Alto, algo inquieto y con una sonrisa de difícil disimulo, Luis Mey deambula por una gran librería de la avenida Santa Fe. El escritor en su laberinto. Mey es escritor y librero a la vez. Escribe mucho, publica y también vende libros, "aunque nunca ofrezco los míos", dice humilde.
El verde casi fosforescente de la tapa de su segunda y última novela, "Las Garras del niño inútil", editada por Factótum, estratégicamente expuesta en la librería, no lo inhibe ni interfiere en su tarea.
"Vivir en familia es como ser viejo: la muerte y la demencia están al acecho, siempre", dice Maxi, el protagonista y único narrador de la novela, que con tan solo ocho o menos años, habla del mundo en el que le tocó, en suerte, crecer.
Maxi se crio en una familia donde la violencia psíquica y física fue moneda corriente (la única "moneda fija" que ingresaba a esa casa) desde el mismo día en que él y sus cuatro hermanos nacieron. Un padre alcohólico y golpeador, peronista aunque trabajaba para los radicales, adicto a la TV. Una madre alcohólica, sumisa y golpeadora. Un difícil recorrido que retrata trágicamente, y con algo de humor, a una familia de clase media baja entre los ochenta y los noventa.
"Se lanzó a ser padre sin reparar sus heridas como hijo", señala sobre su propio padre, Maxi.
En una charla con Cronista.com, Luis dice que esa frase de Maxi es "la llave mágica, la tecla esencial de su novela. Es que uno no está preparado para ser padre sin saldar sus deudas como hijo. En el libro hay un chico, y ese chico no tiene herramientas, es una piedra en bruto que luego se va moldeando. Más con lo que no tiene que con lo que tiene".
Pese a tantos déficits emocionales, el protagonista da batalla.
Sí, es que mis novelas se basan en historias de simpatiquísimos perdedores que de alguna u otra manera pueden con todo. Entonces creo que es justo para la raza humana darse cuenta del momento en que uno pasa de ser hijo para ser padre o de pasar a la vida adulta. Es el momento en que dejas de ser hijo y pasar a ser el dueño de tu pasión, que es también ser un poco el padre de uno mismo.

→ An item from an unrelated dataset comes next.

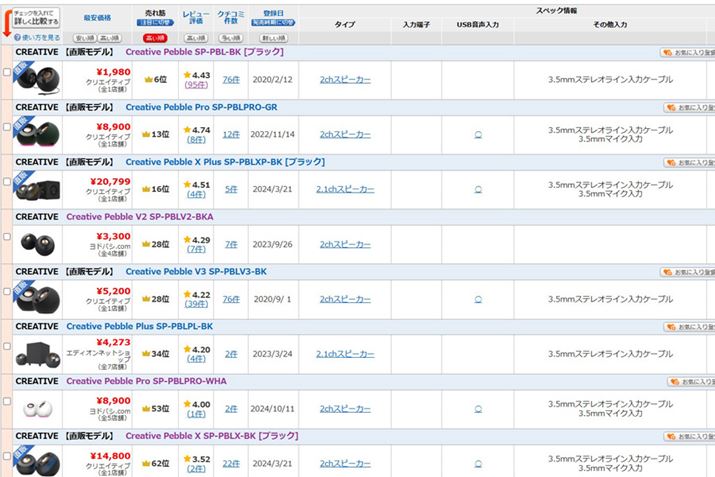Image resolution: width=715 pixels, height=477 pixels.
Task: Click the 詳しく比較する compare button
Action: click(x=33, y=16)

En "Las garras…" retrata desde lo íntimo la etapa del país entre fines de los 80s y los primeros 90s. Habla de la campaña presidencial de 1989, hay una presencia fuerte del debate político en televisión, ¿Por qué le interesó narrarlo?
Eso tiene que ver mucho con la repugnancia que costo salir de una etapa, la dictadura militar, que no hay que olvidar nunca, para entrar en otra. Una generación que inmediatamente se puso a hacer política de propaganda sin una previa educación. Qué no se puso a analizar lo que significaba tener de nuevo las instituciones, la democracia, la noción de libertad.
Todo ese proceso usted lo llevó al interior de su casa...
Lo que yo trate de contar no era lo macro, sino lo micro, de cómo la gente, en este caso mi familia vivía esa re-educación. Que básicamente era nula. Las personas ni sabían cómo quererse entre sí con esas libertades. Eso lo plasmé en la figura de mi padre. Tanto él como otros muchos, eran personas que un día trabajan para un partido político y al otro día para otro.
El entorno geográfico donde se desenvuelve la novela es muy especial, ¿Existe?
Sí. Yo crecí entre una villa enorme como es La Cava y la parte más rica de San Isidro. Crecí entre medio de dos polos de esa lucha de clases. Pero nosotros no éramos clase media ni nada. Éramos lo que estaba en el medio. La puerta, donde las cosas tienen que pasar de un lado hacia el otro. Noción más de umbral que de clase. Los fantasmas de lo que nunca serás y de los que podes llegar a ser.
Dicen que la inspiración existe pero tiene que encontrarte trabajando ¿En qué momento lo encuentra a usted?
Los escritores siempre decimos eso. Igual, si vas a esperar que bajen angelitos que te flechen, mejor dejá. Yo espero sentir el olor a azufre del diablo más que esperar al angelito inspirador. Todo el tiempo tengo la sensación de que está pasando algo horripilante, y que es narrativo.